As I write this, David Cameron is getting into increasing difficulties over his relationship with the failed financier Lex Greensill, there are problems over senior civil servants having paid jobs in the private sector, and even Matt Hancock has problems over his family connections with a firm which provided PPE to the NHS. And then we have Sir James Dyson apparently asking Boris Johnson for special tax treatment for his employees who produced ventilators in the early days of covid.
There’s a pattern here: actual or perceived conflicts of interest can be fatal to one’s case. And that of course is important with your choice of expert in litigation.

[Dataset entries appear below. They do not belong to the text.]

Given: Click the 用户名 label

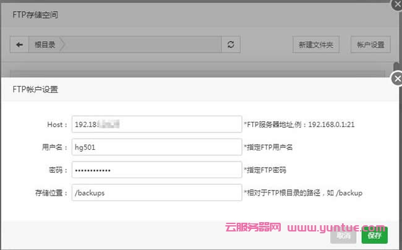Looking at the screenshot, I should (x=53, y=147).

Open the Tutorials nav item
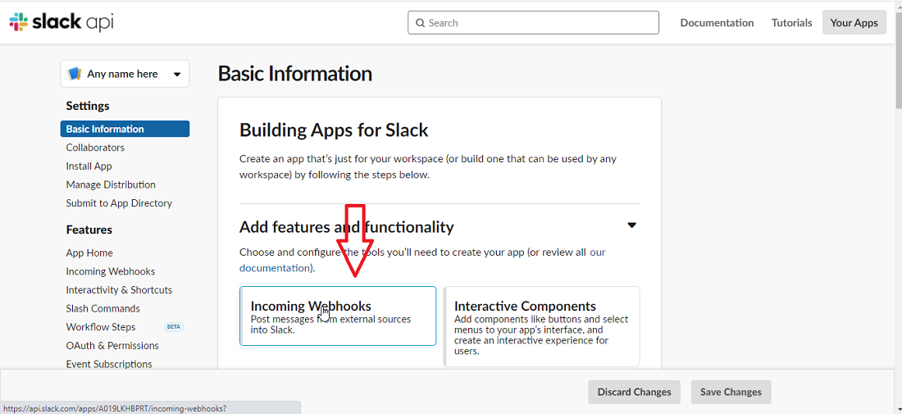pyautogui.click(x=791, y=23)
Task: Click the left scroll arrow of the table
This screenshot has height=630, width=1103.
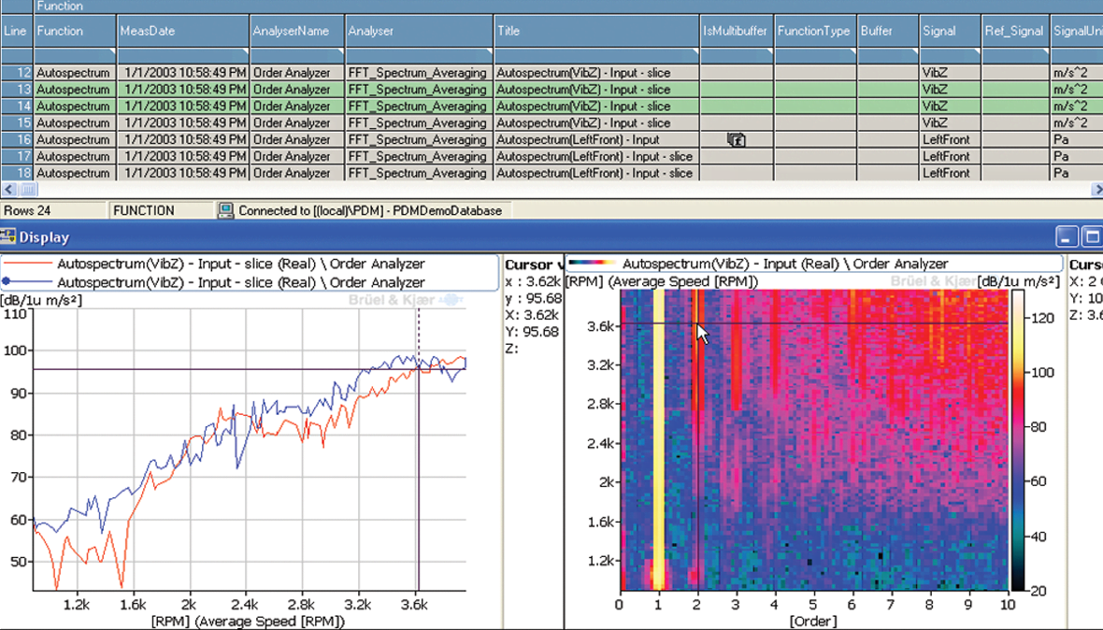Action: (x=7, y=190)
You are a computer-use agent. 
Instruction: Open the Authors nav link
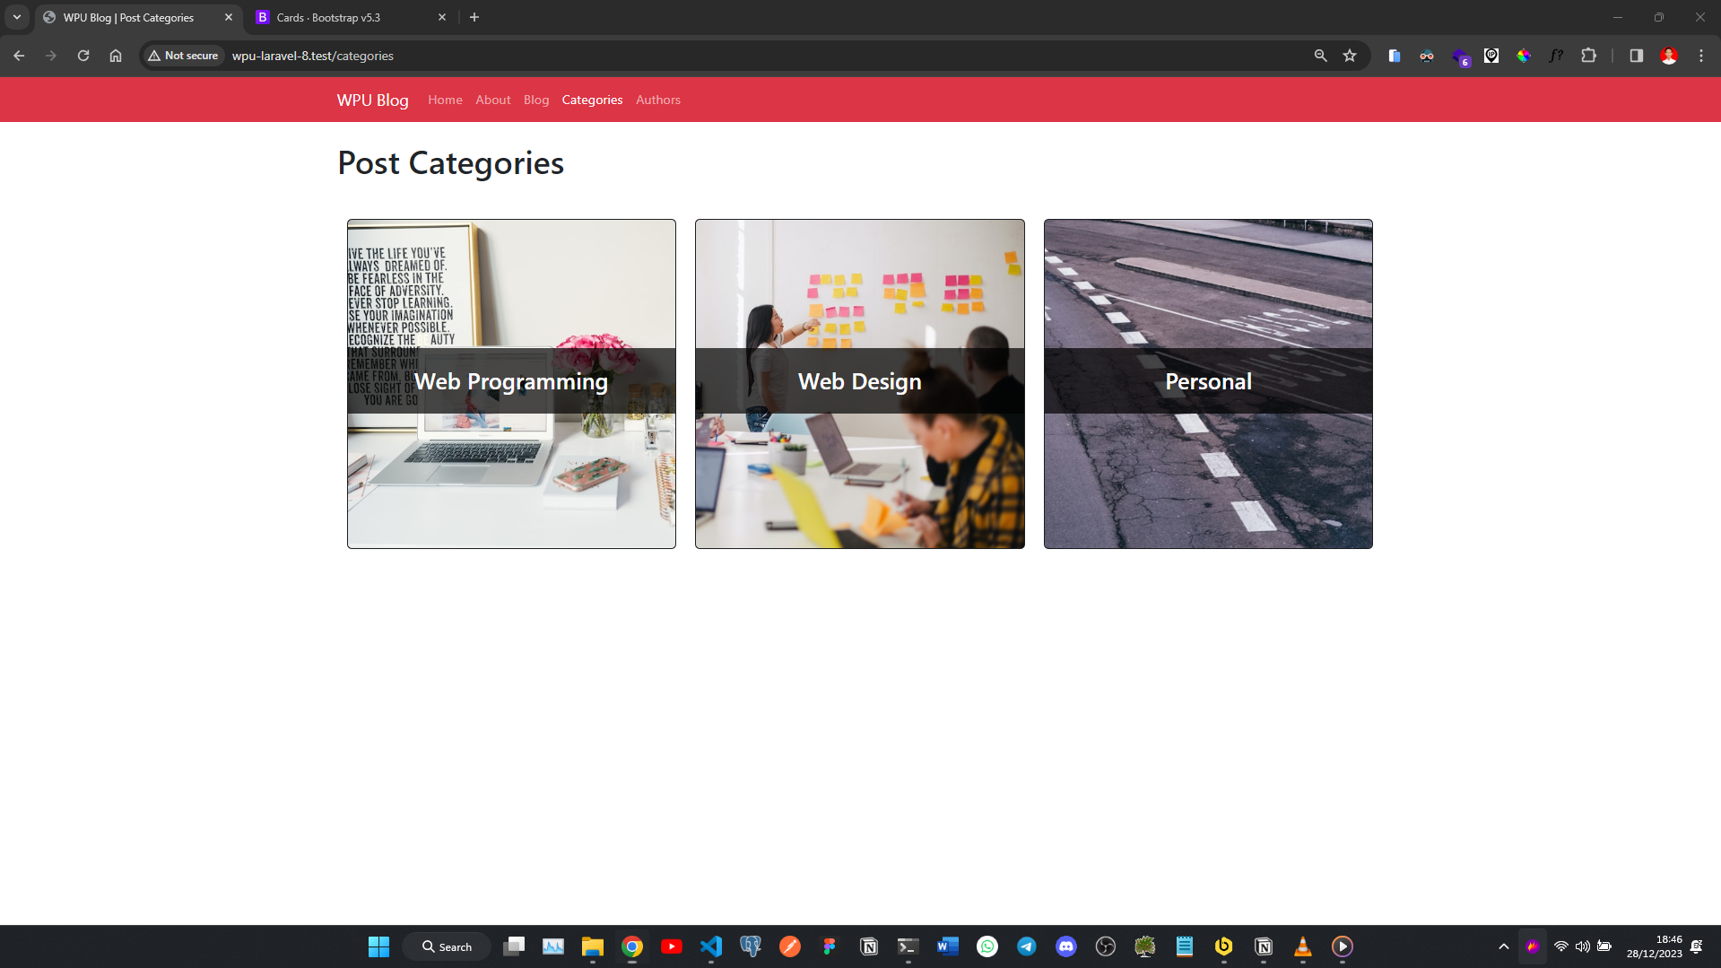(657, 100)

Let’s bring this down to my level. Some years ago, I acted as mediator in a landlord & tenant dispute, over a cottage way out over the Yorkshire moors. I found that the owners of the cottage were the parents of a young lad who used to play cornet in a youth brass band which I conducted for many years. Now, this had nothing whatever to do with the dispute or with my competence as a mediator, and I hardly knew the parents; but just think how fatal to the process it would have been if the other party had discovered that connection during our deliberations. So I did the obvious: I declared a tenuous conflict to the other party and his counsel, they were happy, we got on with the mediation and we achieved a settlement.
Moral: if there is any doubt at all about one’s independence, bring it out early and place it on record. Sadly, that didn’t happen with a case recently.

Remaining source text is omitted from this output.